Satan’s Sadists (1969)

A California desert setting. A humble marine back home from Vietnam. A pretty waitress with visions of college bouncing underneath her 1960s beehive hair. A veteran cop on a rare vacation with the wife. A motorcycle gang of rapists and murderers. Sounds like a drive-in movie to me.

This is one of the more vicious biker flicks of the time. It opens with a gang rape that leads to a brutal murder—and that’s only the first five minutes. After that, we meet a fresh group of victims on a lonely stretch of sun-beaten road and then ten minutes later (if that long) our creeps on two wheels are back to violate and ventilate anyone who happens to be in their path. A few get away and retreat to the desolate hills and our villains follow to an unpretty climax.

Russ Tamblyn is the leader of the gang and the biggest psycho of the group. He commits atrocities with more smiles on his face than he had in The West Side Story. Regina Carrol, the wife of the director, is the girl in the gang who winces for us when the boys put on their rape hats. Screenwriter (and future director of several worthy B-movies of his own) Greydon Clark plays a character called “Acid”, who’s the passive drug casualty of the gang and who’s okay with playing Russian Roulette all by himself.
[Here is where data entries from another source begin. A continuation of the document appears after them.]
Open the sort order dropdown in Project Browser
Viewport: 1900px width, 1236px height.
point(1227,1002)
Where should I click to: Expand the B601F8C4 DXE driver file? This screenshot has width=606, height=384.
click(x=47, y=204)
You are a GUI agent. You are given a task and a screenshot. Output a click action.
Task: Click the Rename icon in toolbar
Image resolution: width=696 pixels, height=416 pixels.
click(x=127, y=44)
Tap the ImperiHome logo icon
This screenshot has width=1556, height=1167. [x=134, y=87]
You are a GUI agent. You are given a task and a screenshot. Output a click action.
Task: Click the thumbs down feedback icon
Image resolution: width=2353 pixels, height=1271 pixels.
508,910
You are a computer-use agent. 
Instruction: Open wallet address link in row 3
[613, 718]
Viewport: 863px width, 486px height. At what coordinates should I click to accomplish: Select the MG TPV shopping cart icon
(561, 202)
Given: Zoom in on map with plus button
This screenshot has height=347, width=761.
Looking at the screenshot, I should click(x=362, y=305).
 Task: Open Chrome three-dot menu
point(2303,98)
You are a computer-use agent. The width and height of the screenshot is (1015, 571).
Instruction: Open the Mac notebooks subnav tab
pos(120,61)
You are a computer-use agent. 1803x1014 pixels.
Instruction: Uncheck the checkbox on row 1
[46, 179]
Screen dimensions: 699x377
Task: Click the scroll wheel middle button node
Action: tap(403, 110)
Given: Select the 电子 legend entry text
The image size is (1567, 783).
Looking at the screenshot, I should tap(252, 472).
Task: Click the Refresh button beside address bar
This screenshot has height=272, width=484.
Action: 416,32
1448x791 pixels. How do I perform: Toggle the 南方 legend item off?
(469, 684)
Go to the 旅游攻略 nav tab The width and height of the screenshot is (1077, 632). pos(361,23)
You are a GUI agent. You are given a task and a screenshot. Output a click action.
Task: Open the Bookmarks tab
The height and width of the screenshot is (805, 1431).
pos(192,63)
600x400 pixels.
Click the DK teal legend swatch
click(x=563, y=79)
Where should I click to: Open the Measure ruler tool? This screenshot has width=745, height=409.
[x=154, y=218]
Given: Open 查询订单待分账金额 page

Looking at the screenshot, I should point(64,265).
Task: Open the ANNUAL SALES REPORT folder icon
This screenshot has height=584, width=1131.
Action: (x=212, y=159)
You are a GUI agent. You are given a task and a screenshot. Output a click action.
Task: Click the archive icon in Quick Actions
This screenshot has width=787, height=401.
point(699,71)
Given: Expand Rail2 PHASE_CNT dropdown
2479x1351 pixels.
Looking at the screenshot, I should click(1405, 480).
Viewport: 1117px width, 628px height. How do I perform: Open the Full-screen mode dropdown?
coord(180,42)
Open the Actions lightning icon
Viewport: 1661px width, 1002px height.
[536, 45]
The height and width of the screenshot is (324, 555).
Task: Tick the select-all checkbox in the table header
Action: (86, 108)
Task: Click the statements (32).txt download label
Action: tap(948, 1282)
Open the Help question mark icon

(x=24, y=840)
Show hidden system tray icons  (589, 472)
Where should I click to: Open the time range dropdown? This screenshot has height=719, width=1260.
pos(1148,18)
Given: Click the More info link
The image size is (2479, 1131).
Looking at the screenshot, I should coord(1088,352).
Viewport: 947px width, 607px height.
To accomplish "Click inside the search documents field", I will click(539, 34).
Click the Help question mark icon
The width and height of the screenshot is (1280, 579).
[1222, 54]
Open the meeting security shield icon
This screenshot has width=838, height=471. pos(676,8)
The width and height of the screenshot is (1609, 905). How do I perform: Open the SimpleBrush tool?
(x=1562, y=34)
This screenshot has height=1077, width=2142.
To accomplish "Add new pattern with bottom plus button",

Then there’s director Al Adamson, whose grimy style and plethora of uncomfortable close-ups breathe hot death down your neck. Meanwhile, enjoy the almost Pebbles-worthy music score performed by some group called the Nightriders. They serenade us straight to Hell with swaggering riffs, a showboating singer and some sledgehammer songs.

Satan’s Sadists is a great title. Not many movies could live up to it. This one does. Decades later you still want to wash this one off of you after you see it.